While this paper began with a critique of video as a means of ‘knowing’ what is learnt and its pedagogical premise, it ends with the Bakhtinian proposition that it is the effort of knowing that maps out a revised methodological orientation for the field. In so doing an approach that upholds the primacy of the optic as an aesthetic source of insight; whilst paying attention to the subjective ‘I’ of those who seek to understand learners and themselves. Bakhtin’s polyphonic imperative offers a great deal to the field of video research in education in this regard – calling researchers to account for the interpretations they make and the associated claims that are made concerning others. Keenly attuned to its ethical and moral purposes, video-based methodology of this nature therefore calls for greater transparency concerning what might be said, and the visual fields through which the narratives might be told. As Bakhtin (1984) reminds us: “Never use for objectifying or finalizing another’s consciousness anything that might be inaccessible to that consciousness, that might lie outside its field of vision” (p. 278). Drawing from the multiplicity of what can be seen and how it might be interpreted by others that arises from this entreaty becomes a central source of dialogic provocation and wonder in this view.
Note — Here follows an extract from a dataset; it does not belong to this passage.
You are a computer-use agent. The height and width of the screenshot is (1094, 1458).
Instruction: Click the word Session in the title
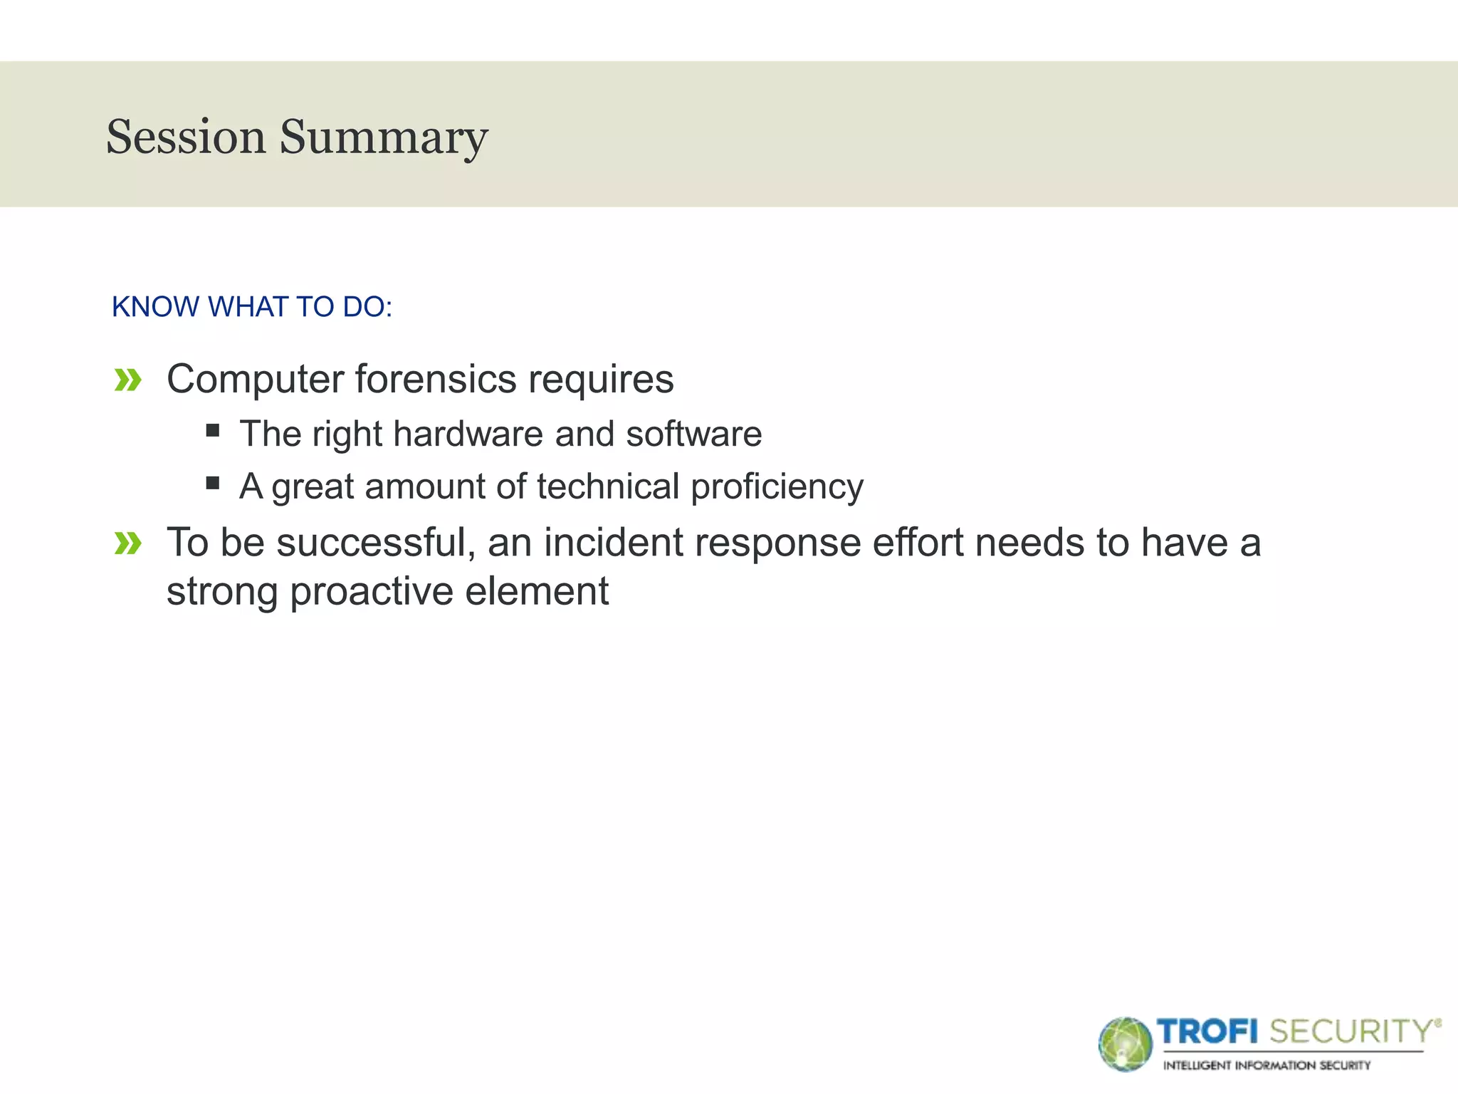pyautogui.click(x=186, y=137)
The insights generated out of the different forms of visual surplus provided through polyphonic footage that have been alluded to throughout this paper further highlight the importance of seeing video as a way of understanding pedagogy and, in so doing, deepening an appreciation of the complexity within all events as learning. Paying attention to the nuanced detail of what might be seen, and by whom, sets the scene for a sophisticated engagement with learning as a series of relational, dialogic and deeply ethical encounters with people, places and things. This exceeds any one interpretation but holds great potential for enhancing evaluations when granted a legitimate place in the research. Whether or not it sets out learning agendas for others is, perhaps, less of relevance than supporting those who are ‘in the moment’ to understand the possible impact of their own acts on the lives of other. This impact is not only an ethical imperative for teachers working with infants, but also for researchers who set out to ‘capture’ their lives on film.

As a polyphonic event in a dialogic space that is largely unknown to educational research, the ECE context provides a revised platform for richly seeing. But it is by no means the only educational setting that warrants the work of the eye or polyphonic access to the different perspectives of those who reside in such spaces. There are, as such, implications that arise from this methodology for the study of all pedagogical relations, especially in populations where the language of participants is not necessarily shared (indeed, from a Bakhtinian stance no language rarely is) or difficult to access. This applies to the broadest fields of educational experience – all of which call for intuitive and ethical approaches to understanding and engagement. Thus the methodology posed in this paper is not merely a provocation for video research for teachers and learners in classrooms where learning takes place. Here, video is not merely a source of knowing. It is also a source of speculation and not knowing, as well as a source of intuitive insight and creativity that, in my view, begins to painstakingly operationalise Bakhtin’s notion of visual surplus in contemplation of 21st century pedagogies.